◆ Kutipan Sumber ◆

#####

Tampilkan postingan dengan label Traveling. Tampilkan semua postingan
Tampilkan postingan dengan label Traveling. Tampilkan semua postingan

Menyibak Islam di Argentina

2013/05/12

Penulis: Dini Fitria
La Casa Rosada atau The Pink House di Argentina
Jakarta, Squadpost.com – Penunggang kuda bertopi lebar dengan pakaian panjang ke bawah terus memacu kudanya dengan gigih.  Tapak kudanya menjejak kekar di tanah tandus itu. Mereka berkelana dari satu tempat menuju tempat lainnya. Tangguh menantang aral.

Mereka adalah kaum Gaucho, Muslim Spanyol yang bermigrasi ke Argentina.

Ratu Isabel I dari Spanyol mengultimatum seluruh Muslim Spanyol setelah perang untuk segera memilih dua pilihan. Melepas Muslim menjadi Katholik atau keluar dari tanah Spanyol. Kaum Gaucho bersikukuh. Mereka tetap pada pendirian agamanya, dan memilih berpindah ke tanah Tango.

Menyusuri Minoritas Muslim
Mengenal minoritas Muslim di tengah mayoritas non-Muslim merupakan ketertarikan sendiri bagiku.  Terlebih Argentina yang penduduknya tak banyak menyatakan diri sebagai Muslim, seperti Tanah Airku, Indonesia. Negara dengan mayoritas penduduknya adalah Muslim.

Pelahan aku menyusuri sekitaran kota. Bersikukuh meskipun rasa lelah terus menghinggapi karena baru saja tiba di negeri orang.

Aku terus bertanya dalam hati. Rasanya ingin memuntahkan ribuan tanya yang tersimpan dalam benak. Seakan kehausan di tengah gurun, mencari oase tentang keadaan agamaku di Argentina.

Aku meneruskan langkahku menuju Ibu Kota Argentina, Buenos Aires. Sebuah tempat peribadatan umat Muslim terbesar di Amerika Latin berdiri megah di tengah-tengah jantung kota, namanya Masjid Ray Fadh (Raja Fad). Masjid tersebut merupakan sumbangsih Raja Saudi dan negara Muslim lainnya.

Tak mau kehilangan kesempatan untuk mengadukan rasa syukur kepada Allah, aku menyerahkan diriku bersujud di masjid terbesar se-Amerika Latin tersebut.

#####

◆ Tugas yang Diberikan 1 ◆
Jawab pertanyaan tentang kutipan sumber ini, dengan jawaban bertanda huruf yang sama:
(a) Siapa penulis yang disebut dalam kutipan sumber?
(b) Siapa yang mengultimatum seluruh Muslim Spanyol setelah perang?
(c) Apa nama masjid yang berdiri di tengah kota Buenos Aires?
Kutipan sumber dan daftar ini diambil dari sumber yang berlainan.

#####

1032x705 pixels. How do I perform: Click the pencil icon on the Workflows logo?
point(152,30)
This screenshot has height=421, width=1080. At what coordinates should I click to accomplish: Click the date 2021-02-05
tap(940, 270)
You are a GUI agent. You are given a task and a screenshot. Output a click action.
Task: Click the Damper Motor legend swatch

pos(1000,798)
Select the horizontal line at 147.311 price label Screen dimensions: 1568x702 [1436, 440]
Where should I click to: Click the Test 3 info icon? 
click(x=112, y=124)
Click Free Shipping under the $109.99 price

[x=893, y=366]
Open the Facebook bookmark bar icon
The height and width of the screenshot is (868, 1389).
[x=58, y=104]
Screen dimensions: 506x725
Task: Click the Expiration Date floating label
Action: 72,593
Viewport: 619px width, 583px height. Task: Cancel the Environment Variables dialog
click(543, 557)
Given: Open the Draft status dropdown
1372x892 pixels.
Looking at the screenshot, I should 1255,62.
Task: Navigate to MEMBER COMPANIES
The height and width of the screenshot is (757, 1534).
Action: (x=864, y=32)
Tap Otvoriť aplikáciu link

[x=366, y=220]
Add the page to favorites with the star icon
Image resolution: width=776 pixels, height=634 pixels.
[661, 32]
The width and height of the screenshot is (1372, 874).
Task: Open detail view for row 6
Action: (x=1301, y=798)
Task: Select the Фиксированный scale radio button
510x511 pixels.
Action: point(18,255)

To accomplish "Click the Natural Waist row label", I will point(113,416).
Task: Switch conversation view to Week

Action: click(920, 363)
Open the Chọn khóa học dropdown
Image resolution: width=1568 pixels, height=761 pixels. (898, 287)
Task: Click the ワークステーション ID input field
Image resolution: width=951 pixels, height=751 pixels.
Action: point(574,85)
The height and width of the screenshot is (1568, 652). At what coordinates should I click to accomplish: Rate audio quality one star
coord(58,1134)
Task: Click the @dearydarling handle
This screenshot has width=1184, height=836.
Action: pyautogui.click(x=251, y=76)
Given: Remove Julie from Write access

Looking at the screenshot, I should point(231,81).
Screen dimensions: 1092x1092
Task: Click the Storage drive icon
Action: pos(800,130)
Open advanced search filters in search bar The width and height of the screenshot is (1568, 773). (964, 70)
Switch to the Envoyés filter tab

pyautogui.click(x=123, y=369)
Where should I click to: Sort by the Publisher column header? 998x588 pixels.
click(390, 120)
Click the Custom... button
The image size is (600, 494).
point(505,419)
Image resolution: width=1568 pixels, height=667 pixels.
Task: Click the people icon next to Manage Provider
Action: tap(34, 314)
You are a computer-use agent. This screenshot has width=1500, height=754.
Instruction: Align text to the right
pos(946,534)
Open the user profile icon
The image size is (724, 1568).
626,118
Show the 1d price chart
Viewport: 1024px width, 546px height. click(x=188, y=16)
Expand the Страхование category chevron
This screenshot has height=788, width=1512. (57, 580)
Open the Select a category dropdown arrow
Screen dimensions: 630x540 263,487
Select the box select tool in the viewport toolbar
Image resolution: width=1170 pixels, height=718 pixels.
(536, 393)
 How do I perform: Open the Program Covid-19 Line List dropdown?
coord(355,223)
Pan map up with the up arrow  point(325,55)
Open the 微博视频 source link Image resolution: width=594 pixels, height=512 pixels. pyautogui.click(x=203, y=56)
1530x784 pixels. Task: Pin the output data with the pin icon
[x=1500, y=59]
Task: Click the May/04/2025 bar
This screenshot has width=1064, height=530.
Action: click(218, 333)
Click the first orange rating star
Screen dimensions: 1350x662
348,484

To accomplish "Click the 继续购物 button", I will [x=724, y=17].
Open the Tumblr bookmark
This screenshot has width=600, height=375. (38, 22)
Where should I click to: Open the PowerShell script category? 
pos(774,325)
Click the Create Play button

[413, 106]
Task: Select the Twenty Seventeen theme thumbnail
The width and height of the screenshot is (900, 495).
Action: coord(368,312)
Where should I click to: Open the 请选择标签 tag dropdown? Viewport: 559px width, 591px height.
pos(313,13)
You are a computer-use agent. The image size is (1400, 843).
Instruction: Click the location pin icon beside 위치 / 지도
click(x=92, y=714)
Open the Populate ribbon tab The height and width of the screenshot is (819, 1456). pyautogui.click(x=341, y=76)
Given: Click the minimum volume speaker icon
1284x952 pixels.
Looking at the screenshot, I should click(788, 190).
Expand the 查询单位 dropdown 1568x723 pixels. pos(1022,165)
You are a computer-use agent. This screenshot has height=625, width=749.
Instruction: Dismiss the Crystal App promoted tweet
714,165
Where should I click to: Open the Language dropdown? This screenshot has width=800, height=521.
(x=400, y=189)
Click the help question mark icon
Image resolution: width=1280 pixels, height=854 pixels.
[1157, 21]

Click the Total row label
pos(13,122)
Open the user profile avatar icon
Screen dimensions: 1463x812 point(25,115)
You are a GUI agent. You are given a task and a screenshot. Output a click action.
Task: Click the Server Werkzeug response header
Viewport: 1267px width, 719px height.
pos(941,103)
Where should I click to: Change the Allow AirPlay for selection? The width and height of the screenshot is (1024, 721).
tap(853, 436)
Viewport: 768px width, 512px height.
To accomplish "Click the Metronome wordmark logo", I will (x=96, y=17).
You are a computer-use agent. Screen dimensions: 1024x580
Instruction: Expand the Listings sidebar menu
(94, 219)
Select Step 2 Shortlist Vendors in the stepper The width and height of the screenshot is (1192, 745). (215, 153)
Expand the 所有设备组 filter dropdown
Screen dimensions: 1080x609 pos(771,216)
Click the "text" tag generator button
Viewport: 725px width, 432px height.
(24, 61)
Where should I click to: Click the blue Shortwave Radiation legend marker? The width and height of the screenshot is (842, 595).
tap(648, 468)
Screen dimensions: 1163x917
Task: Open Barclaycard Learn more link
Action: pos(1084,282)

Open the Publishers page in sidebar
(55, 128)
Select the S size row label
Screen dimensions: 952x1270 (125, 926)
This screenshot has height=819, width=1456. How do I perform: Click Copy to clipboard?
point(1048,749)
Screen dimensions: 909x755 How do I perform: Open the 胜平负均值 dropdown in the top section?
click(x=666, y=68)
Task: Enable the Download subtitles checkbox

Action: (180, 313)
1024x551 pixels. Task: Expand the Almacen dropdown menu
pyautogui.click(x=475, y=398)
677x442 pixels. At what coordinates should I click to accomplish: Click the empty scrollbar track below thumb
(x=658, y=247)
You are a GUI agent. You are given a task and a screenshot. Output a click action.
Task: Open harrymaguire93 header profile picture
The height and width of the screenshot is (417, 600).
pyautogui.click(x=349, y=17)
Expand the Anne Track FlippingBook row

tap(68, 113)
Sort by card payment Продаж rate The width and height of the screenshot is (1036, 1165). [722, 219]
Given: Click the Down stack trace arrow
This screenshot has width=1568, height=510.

#####

◆ Tugas yang Diberikan 2 ◆
Ganti "Werkzeug" dengan "Nginx" pada daftar, mulai dari baris yang memuat "Open the user profile avatar icon" sampai baris yang memuat "tap(853, 436)". Tuliskan ulang hanya baris-baris tersebut tanpa perubahan lain.

◆ Hasil yang Benar 1 ◆
(a) Dini Fitria
(b) Ratu Isabel I dari Spanyol
(c) Masjid Ray Fadh (Raja Fad)

◆ Hasil yang Benar 2 ◆
Open the user profile avatar icon
Screen dimensions: 1463x812 point(25,115)
You are a GUI agent. You are given a task and a screenshot. Output a click action.
Task: Click the Server Nginx response header
Viewport: 1267px width, 719px height.
pos(941,103)
Where should I click to: Change the Allow AirPlay for selection? The width and height of the screenshot is (1024, 721).
tap(853, 436)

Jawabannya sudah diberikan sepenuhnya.